Defesa Força Aérea tem de comprar mais helicópteros para combater fogos

Força Aérea tem de comprar mais helicópteros para combater fogos

Com o Governo a atribuir a gestão dos meios aéreos de combate a incêndios à Força Aérea, este ramo vai precisar de adquirir mais do que os cinco helicópteros que estava previsto comprar, escreve o Diário de Notícias.
Força Aérea tem de comprar mais helicópteros para combater fogos
Bruno Simões 26 de outubro de 2017 às 09:42

A Força Aérea deverá precisar de adquirir mais do que os cinco novos helicópteros que estavam previstos. Com o Governo a passar a gestão dos meios aéreos de combate a incêndios para este ramo militar, a Força Aérea vai informar o Governo de que o referido concurso para novos helicópteros, no valor de 20,5 milhões de euros, terá de ser inevitavelmente alargado para comprar mais aparelhos, escreve hoje o Diário de Notícias.

 

A Força Aérea deve entregar até à próxima segunda-feira um relatório ao ministro da Defesa onde vai identificar as condições necessárias para assumir a missão de combate a fogos e, de acordo com fontes ouvidas pelo jornal, o alargamento do referido concurso é dado como inevitável. O concurso, lançado em Maio, recebeu candidaturas da italiana Leonardo (que engloba a Agusta Westland, que forneceu os helicópteros Merlin EH-101) e a Airbus Defense and Space (construtora da aeronave C-295, operada pela Força Aérea).

 

Esta última tem ainda 300 milhões de euros de contrapartidas por executar em Portugal, precisamente associados à compra dos 12 aviões C-295, de fabrico espanhol (sete de transporte táctico e cinco de vigilância marítima), adquiridos em 2008 por 274 milhões de euros com contrapartidas de 460 milhões.

 

Neste momento, prossegue o DN, não se sabe o que vai acontecer ao actual dispositivo de combate a incêndios.

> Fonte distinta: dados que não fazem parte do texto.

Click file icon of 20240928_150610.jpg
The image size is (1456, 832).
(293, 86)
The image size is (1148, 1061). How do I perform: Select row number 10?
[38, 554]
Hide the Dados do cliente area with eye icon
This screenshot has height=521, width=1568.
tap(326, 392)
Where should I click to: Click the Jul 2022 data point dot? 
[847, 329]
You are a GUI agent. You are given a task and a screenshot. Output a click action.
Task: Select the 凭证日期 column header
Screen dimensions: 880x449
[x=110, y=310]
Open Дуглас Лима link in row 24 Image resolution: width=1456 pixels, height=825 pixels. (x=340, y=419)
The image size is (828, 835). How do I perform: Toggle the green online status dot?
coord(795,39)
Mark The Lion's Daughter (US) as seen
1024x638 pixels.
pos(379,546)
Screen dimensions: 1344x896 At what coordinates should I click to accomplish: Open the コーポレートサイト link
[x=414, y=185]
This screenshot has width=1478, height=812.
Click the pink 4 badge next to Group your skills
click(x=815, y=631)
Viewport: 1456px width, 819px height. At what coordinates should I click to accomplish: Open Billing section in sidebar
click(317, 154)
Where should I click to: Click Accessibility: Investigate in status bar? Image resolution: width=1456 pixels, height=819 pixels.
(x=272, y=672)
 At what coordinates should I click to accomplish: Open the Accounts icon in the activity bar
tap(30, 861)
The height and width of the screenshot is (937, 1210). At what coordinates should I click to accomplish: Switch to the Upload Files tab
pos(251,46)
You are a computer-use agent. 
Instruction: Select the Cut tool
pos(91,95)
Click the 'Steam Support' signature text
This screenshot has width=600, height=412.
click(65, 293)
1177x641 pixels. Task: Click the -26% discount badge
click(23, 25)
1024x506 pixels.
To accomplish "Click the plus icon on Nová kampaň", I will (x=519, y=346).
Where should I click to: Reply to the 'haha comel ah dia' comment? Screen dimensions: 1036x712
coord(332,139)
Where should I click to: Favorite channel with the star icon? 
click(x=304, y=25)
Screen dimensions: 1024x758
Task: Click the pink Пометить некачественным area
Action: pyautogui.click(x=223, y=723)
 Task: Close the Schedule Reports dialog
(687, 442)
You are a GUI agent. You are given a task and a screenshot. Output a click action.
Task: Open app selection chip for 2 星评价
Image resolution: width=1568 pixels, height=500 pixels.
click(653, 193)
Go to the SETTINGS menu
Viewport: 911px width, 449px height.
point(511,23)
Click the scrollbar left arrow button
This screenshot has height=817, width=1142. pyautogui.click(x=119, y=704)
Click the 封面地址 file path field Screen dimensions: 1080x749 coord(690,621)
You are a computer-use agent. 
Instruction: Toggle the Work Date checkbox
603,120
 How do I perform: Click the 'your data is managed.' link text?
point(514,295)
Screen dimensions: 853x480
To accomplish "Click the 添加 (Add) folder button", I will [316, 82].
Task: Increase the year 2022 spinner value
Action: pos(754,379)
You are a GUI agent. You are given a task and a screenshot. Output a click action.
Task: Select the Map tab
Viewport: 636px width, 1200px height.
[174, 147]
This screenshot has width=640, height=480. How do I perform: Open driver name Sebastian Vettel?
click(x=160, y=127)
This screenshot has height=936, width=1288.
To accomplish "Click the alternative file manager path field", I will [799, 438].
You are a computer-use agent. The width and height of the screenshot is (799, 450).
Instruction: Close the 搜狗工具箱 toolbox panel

Entre as dúvidas por esclarecer estão o futuro dos seis helicópteros pesados russos Kamov, geridos pela ANPC, e o que vai acontecer ao contrato com a Everjets que garante 25 meios aéreos, que termina no próximo ano. No Orçamento do Estado do próximo ano surge uma verba de 270 milhões para a Lei de Programação Militar, o que deverá ser suficiente para satisfazer as exigências adicionais colocadas pelas novas atribuições em matéria de combate a fogos.

 

Os cinco novos helicópteros vão substituir os 18 velhinhos Alouette (na foto), em operação na Força Aérea portuguesa desde 1963, do tempo da Guerra Colonial, que esgotam no próximo ano a sua vida útil. Esta aeronave deixou de ser produzida em 1985 e já não há peças para ela no mercado. O problema é que o primeiro novo helicóptero só deve chegar a Portugal na segunda metade de 2019.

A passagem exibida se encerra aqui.